* What to produce
Copy the part of the solar energy guide starting with "- Tier 3 (Generating" and going on through "production is reduced.", keeping every word the same.

* Page extract
<<<<

Insurance Regulations
- Tier 1 (Generating Facilities ≤ 10 kW Alternating Current) – Per the Florida Administrative Code: “The investor-owned utility shall not require liability insurance for Tier 1. The investor-owned utility may include in the Interconnection Agreement a recommendation that Tier 1 customers carry an appropriate level of liability insurance.”
- Tier 2 (Generating Facilities ˃ 10 kW and ≤ 100 kW Alternating Current) – Per the Florida Administrative Code: “A requirement for general liability insurance for personal and property damage, or sufficient guarantee and proof of self-insurance, in the amount of no more than $1 million for Tier 2.”
- Tier 3 (Generating Facilities ˃ 100 KW and ≤ 2 MW Alternating Current) – Per the Florida Administrative Code: “A requirement for general liability insurance for personal and property damage, or sufficient guarantee and proof of self-insurance, in the amount of no more than $2 million for Tier 3.”
Inverter Selection
Inverter choice is important. Inverters convert DC power produced by solar panels to the AC power used in your home or returned to the grid. There are three types of inverters:
String or central inverters
String or central inverters are the most common and the most cost-effective. Panels are arranged in a group called a “string” attached to a single inverter. Use string or central inverters only if no shade is present year-round, otherwise production is reduced.
Micro-inverters
Micro-inverters are installed on each panel and DC to AC power is converted at each panel. All panels should operate at full capacity if conditions are optimal. Owners are able to monitor the production of each panel. This is a costly option as it requires the purchase of an inverter for each panel.
Power optimizers
Power optimizers are less expensive than micro-inverters and are installed at each panel. Power optimizers do not convert DC to AC power at the panel. They send DC power to a single string inverter allowing for efficiency and monitoring.
Maintenance – Roof versus Ground Mounted
- Roof-mounted solar systems have no moving parts and require little maintenance. Clean leaves and debris from panels when needed.
- Ground mounted systems with automatic or manual operated trackers will require maintenance. Generally, ground mount solar panels cost more than rooftop solar on a per-watt basis because of additional labor and permitting that may be required for the installation. But if your roof size/angles are inadequate and you have the land space, a ground mounted system is a consideration.

>>>>

* Data extract
<<<<

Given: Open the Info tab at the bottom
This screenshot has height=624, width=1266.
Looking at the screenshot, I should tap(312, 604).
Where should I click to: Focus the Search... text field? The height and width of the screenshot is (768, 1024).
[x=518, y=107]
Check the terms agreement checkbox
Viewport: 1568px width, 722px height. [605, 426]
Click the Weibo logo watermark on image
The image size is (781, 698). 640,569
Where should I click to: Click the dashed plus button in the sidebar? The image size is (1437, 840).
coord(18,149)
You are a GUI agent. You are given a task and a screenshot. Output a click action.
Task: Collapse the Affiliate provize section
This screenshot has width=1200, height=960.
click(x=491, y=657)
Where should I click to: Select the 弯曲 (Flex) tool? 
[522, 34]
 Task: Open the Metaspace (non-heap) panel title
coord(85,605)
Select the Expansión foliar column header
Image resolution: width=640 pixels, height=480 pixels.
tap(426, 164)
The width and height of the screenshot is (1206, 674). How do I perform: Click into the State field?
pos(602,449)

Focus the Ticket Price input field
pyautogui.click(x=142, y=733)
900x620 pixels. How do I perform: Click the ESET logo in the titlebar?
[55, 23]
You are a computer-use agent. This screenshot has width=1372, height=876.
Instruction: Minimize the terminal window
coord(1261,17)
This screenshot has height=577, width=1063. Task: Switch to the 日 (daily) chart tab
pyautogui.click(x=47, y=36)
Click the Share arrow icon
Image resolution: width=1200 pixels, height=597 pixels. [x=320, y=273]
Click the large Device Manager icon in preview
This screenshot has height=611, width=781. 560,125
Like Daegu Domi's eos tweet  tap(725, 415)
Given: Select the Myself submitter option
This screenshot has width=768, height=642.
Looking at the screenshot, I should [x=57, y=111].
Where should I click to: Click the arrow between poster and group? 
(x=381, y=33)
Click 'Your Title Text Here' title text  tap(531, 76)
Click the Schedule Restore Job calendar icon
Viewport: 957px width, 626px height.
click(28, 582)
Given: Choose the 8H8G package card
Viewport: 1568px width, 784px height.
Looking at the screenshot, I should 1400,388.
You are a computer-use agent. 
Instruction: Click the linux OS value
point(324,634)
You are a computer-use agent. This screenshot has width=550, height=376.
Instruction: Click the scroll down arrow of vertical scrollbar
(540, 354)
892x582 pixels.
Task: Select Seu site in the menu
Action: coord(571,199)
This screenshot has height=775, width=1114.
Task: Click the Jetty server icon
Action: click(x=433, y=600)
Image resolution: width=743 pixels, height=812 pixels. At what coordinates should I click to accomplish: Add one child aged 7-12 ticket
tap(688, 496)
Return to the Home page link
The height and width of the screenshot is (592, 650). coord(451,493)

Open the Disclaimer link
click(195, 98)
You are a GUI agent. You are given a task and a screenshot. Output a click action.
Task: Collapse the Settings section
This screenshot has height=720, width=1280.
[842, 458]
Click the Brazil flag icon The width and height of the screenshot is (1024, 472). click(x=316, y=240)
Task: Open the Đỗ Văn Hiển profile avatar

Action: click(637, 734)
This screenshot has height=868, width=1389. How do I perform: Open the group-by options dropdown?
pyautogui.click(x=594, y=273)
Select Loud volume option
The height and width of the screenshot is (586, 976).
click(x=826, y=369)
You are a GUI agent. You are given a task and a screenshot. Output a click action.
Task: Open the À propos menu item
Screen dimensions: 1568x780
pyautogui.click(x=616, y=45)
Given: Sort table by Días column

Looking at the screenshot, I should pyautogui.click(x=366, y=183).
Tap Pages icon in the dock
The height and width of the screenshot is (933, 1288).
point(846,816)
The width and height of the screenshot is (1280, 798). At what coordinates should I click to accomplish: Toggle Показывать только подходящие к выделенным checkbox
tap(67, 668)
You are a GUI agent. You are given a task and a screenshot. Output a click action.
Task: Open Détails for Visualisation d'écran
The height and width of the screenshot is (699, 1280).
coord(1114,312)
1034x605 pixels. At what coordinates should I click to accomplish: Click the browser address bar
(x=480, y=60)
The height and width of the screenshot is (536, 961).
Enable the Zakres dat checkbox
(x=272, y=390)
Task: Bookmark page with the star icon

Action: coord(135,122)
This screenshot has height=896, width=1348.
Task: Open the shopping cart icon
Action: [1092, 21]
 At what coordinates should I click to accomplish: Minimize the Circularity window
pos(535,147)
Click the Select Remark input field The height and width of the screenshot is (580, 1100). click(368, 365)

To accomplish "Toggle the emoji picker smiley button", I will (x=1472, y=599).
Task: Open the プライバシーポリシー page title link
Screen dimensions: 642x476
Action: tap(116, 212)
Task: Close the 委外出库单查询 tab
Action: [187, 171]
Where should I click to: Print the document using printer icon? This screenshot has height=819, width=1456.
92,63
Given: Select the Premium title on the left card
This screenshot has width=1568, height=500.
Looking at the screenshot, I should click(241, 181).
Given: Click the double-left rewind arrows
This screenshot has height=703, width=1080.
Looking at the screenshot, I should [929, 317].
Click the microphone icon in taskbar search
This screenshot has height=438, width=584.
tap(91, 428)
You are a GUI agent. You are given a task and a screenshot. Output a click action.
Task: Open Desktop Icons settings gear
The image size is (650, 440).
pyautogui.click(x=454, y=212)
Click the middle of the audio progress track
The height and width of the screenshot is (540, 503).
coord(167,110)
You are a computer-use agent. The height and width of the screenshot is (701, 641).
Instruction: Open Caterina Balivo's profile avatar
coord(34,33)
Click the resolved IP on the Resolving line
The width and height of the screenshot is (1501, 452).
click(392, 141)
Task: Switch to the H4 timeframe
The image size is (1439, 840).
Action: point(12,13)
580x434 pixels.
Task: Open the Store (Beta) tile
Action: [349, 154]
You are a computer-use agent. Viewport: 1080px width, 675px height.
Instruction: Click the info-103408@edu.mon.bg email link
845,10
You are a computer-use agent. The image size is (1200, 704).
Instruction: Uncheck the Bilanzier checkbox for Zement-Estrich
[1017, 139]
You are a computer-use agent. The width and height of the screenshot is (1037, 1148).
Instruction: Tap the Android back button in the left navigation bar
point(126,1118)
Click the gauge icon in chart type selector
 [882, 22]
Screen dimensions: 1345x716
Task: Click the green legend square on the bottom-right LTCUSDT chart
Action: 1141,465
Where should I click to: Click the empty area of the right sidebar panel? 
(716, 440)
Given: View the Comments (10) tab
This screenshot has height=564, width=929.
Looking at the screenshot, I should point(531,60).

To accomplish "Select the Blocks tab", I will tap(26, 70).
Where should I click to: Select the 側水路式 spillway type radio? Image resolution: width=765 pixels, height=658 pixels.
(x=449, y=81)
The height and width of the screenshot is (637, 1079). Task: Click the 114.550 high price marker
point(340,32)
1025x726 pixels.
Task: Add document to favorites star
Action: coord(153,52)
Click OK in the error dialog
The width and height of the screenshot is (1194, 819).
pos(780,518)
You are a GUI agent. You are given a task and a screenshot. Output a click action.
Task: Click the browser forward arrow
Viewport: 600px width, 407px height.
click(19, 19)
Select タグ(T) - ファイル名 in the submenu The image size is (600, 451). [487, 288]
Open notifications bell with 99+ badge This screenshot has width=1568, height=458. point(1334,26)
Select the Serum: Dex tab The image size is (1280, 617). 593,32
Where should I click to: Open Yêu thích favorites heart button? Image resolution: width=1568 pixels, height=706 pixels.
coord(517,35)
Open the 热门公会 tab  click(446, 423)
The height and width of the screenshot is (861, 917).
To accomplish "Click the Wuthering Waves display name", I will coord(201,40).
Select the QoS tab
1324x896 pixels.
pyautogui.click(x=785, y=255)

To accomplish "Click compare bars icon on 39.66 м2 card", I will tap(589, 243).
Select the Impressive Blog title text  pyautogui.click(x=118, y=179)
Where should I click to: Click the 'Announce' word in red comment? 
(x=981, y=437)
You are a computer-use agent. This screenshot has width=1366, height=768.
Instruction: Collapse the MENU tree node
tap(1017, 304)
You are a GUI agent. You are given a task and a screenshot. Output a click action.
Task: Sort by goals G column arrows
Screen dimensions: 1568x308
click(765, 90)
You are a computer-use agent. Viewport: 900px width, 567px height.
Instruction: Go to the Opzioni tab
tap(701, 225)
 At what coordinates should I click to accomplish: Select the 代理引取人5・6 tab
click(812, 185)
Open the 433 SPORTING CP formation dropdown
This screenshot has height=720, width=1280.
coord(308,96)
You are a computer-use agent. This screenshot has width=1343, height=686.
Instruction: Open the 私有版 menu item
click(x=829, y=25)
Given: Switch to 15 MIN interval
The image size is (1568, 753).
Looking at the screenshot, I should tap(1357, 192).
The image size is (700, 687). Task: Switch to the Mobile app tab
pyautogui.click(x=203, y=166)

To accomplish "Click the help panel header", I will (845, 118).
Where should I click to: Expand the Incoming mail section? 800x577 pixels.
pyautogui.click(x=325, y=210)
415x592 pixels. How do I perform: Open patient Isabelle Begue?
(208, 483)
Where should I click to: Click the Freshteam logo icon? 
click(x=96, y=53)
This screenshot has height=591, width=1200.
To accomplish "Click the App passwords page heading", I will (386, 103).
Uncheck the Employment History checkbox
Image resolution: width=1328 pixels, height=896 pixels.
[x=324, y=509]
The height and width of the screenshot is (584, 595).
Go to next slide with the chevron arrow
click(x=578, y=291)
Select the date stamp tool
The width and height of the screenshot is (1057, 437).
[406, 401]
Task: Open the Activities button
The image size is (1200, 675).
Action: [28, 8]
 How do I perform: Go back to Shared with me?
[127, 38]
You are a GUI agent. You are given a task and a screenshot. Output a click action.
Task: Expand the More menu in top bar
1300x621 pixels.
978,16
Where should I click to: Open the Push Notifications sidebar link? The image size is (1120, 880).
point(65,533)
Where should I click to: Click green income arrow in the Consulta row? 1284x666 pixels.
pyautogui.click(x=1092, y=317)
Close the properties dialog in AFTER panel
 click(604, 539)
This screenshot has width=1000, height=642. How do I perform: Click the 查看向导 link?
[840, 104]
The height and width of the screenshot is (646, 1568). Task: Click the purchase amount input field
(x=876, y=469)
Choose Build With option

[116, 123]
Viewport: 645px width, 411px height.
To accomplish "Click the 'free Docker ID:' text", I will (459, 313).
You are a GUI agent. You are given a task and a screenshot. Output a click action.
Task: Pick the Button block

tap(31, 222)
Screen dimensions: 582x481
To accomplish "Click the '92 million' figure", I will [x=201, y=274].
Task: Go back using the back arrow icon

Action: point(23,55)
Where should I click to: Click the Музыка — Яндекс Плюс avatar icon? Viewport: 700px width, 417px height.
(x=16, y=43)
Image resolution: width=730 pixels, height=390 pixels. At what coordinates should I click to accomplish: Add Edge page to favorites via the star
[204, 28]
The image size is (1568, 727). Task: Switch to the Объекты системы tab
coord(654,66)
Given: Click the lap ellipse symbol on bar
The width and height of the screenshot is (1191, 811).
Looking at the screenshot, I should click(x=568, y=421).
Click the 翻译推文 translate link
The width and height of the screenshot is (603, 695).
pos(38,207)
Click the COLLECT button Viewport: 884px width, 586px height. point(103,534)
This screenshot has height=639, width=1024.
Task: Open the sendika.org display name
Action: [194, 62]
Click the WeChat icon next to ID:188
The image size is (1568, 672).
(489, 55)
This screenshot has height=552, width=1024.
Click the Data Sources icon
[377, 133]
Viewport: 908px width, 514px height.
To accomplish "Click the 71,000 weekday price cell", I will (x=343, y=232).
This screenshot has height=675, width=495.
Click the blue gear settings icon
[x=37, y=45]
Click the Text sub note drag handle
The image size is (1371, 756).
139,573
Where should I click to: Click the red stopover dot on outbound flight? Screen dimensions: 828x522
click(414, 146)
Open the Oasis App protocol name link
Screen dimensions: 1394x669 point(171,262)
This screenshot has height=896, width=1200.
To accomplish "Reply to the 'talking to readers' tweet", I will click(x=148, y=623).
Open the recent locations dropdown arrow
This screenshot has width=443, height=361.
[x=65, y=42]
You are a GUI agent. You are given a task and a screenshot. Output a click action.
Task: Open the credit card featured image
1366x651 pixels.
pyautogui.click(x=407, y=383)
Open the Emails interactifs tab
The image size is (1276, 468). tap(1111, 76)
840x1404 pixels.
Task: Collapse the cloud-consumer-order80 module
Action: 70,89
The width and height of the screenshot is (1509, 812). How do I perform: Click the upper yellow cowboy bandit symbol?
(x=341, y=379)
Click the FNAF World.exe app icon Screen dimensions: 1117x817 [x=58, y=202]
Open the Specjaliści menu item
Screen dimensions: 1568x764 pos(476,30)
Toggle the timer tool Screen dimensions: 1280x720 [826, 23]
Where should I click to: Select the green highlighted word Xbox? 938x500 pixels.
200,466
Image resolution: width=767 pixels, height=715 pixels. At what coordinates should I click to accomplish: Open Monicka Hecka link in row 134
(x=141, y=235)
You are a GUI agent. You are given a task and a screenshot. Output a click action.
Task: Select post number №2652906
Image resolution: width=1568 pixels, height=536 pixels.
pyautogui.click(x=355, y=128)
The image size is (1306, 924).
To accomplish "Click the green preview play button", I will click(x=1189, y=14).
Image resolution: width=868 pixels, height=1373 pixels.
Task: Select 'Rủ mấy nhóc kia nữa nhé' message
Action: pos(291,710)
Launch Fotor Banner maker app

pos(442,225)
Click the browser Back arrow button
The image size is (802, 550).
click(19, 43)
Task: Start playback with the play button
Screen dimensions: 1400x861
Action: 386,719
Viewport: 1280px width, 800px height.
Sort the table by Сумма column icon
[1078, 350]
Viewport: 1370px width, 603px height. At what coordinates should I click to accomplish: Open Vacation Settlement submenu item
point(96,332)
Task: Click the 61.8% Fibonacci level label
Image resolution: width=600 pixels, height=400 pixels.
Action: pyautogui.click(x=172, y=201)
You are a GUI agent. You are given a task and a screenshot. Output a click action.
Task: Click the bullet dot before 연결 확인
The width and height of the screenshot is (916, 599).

>>>>

* Worked solution
- Tier 3 (Generating Facilities ˃ 100 KW and ≤ 2 MW Alternating Current) – Per the Florida Administrative Code: “A requirement for general liability insurance for personal and property damage, or sufficient guarantee and proof of self-insurance, in the amount of no more than $2 million for Tier 3.”
Inverter Selection
Inverter choice is important. Inverters convert DC power produced by solar panels to the AC power used in your home or returned to the grid. There are three types of inverters:
String or central inverters
String or central inverters are the most common and the most cost-effective. Panels are arranged in a group called a “string” attached to a single inverter. Use string or central inverters only if no shade is present year-round, otherwise production is reduced.